PROBLEM REQUIREMENTS >>
Each line below from the one containing "ЗЕМЛЕУСТРОЙСТВО (78, 1246)" through the one containing "МЕДИЦИНА (62, 1188)" is to be given again exactly, and no line outside that span.

(Extracted records)
--- START ---

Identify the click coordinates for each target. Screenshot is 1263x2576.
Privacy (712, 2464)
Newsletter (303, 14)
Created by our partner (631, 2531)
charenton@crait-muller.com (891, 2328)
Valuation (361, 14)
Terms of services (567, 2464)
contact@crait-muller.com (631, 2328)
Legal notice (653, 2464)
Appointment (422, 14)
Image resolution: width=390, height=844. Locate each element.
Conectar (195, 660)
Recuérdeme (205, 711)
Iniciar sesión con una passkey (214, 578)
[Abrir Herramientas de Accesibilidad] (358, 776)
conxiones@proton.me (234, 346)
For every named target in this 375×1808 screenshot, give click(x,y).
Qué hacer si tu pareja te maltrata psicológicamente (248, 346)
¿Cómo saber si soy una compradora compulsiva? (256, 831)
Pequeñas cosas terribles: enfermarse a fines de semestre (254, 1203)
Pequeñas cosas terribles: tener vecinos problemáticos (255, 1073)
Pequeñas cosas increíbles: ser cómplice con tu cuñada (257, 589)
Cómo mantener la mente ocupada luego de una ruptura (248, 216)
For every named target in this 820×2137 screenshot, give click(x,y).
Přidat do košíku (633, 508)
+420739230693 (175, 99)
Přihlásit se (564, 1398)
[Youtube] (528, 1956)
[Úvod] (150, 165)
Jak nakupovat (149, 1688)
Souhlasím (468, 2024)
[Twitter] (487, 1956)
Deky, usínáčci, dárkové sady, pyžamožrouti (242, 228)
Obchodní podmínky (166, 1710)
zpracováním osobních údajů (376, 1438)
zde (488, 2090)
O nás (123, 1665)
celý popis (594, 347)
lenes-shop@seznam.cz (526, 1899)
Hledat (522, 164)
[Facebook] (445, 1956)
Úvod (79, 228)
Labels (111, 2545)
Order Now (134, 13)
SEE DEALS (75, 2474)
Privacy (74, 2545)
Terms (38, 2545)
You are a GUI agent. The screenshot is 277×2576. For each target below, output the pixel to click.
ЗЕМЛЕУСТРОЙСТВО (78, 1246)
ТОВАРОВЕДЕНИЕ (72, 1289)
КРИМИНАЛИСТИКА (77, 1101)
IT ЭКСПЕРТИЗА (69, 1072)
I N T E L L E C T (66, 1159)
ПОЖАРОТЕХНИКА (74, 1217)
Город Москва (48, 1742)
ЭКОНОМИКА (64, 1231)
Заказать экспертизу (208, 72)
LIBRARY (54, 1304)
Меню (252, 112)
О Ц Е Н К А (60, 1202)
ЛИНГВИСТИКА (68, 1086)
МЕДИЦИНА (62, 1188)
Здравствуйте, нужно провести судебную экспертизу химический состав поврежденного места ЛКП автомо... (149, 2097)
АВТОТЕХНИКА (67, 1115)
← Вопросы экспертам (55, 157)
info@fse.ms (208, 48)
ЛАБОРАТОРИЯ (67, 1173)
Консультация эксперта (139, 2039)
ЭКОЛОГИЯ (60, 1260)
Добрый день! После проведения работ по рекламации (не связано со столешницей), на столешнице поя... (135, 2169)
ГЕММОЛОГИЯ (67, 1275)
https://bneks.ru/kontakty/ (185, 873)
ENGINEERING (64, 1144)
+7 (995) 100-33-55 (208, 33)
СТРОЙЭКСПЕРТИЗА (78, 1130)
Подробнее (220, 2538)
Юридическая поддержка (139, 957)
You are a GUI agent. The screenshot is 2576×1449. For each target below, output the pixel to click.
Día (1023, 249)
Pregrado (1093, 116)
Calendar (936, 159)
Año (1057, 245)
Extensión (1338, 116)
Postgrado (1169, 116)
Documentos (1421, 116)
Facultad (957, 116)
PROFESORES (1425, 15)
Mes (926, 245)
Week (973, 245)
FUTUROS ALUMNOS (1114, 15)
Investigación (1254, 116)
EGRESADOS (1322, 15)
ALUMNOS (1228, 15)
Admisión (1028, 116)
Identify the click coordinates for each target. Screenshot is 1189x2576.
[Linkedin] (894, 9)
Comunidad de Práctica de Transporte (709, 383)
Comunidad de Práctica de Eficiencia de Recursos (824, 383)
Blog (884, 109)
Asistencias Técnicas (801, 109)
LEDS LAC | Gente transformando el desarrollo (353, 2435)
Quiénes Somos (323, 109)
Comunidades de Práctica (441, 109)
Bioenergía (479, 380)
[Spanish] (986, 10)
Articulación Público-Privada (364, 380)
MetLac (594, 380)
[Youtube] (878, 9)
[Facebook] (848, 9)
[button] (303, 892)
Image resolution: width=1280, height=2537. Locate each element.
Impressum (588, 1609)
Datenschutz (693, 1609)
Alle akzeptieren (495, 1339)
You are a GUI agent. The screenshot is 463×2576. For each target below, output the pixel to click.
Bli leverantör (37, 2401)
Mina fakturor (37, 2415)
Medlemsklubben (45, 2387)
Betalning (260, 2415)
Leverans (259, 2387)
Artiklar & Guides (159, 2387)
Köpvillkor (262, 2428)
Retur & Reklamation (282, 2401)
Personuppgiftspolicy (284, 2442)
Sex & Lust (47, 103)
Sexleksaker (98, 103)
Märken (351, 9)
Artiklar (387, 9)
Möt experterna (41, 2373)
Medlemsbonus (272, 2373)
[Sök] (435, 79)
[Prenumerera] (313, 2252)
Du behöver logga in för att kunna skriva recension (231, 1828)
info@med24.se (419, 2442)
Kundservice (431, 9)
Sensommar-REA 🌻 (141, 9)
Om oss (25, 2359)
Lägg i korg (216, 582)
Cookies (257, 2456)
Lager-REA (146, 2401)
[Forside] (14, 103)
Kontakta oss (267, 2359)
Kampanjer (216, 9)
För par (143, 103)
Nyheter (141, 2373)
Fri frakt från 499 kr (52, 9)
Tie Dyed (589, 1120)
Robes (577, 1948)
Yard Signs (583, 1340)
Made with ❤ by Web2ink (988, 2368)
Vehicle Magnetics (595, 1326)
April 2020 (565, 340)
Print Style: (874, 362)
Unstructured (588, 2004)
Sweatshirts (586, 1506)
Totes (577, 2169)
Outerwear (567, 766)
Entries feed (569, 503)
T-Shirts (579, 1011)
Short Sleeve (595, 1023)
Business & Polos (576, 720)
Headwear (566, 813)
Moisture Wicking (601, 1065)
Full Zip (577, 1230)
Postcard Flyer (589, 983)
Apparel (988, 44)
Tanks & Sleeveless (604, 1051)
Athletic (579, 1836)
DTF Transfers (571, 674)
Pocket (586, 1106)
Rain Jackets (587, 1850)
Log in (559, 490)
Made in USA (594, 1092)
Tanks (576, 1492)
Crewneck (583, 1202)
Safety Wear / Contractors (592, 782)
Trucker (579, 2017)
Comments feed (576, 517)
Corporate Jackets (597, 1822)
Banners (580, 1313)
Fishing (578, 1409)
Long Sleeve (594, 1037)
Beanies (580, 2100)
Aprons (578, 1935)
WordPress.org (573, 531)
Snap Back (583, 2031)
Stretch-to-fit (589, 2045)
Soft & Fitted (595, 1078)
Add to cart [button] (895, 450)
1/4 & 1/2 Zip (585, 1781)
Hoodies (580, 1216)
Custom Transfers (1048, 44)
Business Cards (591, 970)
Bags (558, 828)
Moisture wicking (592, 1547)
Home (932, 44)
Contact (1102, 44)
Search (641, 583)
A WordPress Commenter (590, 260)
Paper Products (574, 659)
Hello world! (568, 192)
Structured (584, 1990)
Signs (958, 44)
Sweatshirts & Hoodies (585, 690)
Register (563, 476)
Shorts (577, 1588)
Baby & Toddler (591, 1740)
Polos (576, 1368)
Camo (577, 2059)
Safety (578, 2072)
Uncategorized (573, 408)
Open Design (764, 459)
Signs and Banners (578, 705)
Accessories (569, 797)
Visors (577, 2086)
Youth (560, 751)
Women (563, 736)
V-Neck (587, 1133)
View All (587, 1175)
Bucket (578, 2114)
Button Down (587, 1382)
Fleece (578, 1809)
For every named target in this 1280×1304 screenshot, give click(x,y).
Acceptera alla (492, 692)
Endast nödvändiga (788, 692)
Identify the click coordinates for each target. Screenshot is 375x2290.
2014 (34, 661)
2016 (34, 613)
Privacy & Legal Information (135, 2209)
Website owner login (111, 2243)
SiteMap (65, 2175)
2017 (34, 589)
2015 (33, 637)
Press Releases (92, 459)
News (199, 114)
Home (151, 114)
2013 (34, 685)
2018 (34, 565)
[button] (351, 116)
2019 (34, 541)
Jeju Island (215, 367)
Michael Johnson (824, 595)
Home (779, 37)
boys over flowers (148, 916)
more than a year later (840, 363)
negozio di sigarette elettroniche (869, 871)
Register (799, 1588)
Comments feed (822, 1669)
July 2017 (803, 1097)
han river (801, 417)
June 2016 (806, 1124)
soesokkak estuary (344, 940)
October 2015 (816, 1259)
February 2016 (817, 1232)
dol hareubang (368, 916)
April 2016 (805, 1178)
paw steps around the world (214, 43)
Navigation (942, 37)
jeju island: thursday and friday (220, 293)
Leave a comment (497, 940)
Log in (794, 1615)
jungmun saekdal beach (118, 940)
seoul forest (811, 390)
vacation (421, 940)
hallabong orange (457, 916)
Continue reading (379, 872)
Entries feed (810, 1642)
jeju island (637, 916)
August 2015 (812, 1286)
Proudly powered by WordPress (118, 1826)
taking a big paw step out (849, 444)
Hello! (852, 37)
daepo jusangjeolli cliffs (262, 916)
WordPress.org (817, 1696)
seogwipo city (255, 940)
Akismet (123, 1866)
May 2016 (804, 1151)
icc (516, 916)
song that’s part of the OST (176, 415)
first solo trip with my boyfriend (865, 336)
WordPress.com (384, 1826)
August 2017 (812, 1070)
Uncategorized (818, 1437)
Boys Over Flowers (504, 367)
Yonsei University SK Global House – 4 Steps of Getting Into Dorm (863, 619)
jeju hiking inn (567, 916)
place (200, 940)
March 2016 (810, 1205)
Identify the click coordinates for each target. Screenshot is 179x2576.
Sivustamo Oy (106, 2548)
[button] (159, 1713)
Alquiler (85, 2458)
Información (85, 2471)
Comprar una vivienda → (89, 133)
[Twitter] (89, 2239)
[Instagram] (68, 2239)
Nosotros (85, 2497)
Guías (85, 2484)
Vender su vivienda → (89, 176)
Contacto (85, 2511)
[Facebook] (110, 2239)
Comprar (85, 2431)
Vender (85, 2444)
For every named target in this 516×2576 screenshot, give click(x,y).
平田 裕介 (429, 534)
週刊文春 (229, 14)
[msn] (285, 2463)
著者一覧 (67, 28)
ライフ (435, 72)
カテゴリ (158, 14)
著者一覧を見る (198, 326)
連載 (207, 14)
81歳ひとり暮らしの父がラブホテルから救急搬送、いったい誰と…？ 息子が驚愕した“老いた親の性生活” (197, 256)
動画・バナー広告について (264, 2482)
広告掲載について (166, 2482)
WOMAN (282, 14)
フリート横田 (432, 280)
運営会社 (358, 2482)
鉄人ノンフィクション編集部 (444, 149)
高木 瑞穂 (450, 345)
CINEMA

--- END ---

RESPONSE TO THE TASK >>
ЗЕМЛЕУСТРОЙСТВО (78, 1246)
ТОВАРОВЕДЕНИЕ (72, 1289)
КРИМИНАЛИСТИКА (77, 1101)
IT ЭКСПЕРТИЗА (69, 1072)
I N T E L L E C T (66, 1159)
ПОЖАРОТЕХНИКА (74, 1217)
Город Москва (48, 1742)
ЭКОНОМИКА (64, 1231)
Заказать экспертизу (208, 72)
LIBRARY (54, 1304)
Меню (252, 112)
О Ц Е Н К А (60, 1202)
ЛИНГВИСТИКА (68, 1086)
МЕДИЦИНА (62, 1188)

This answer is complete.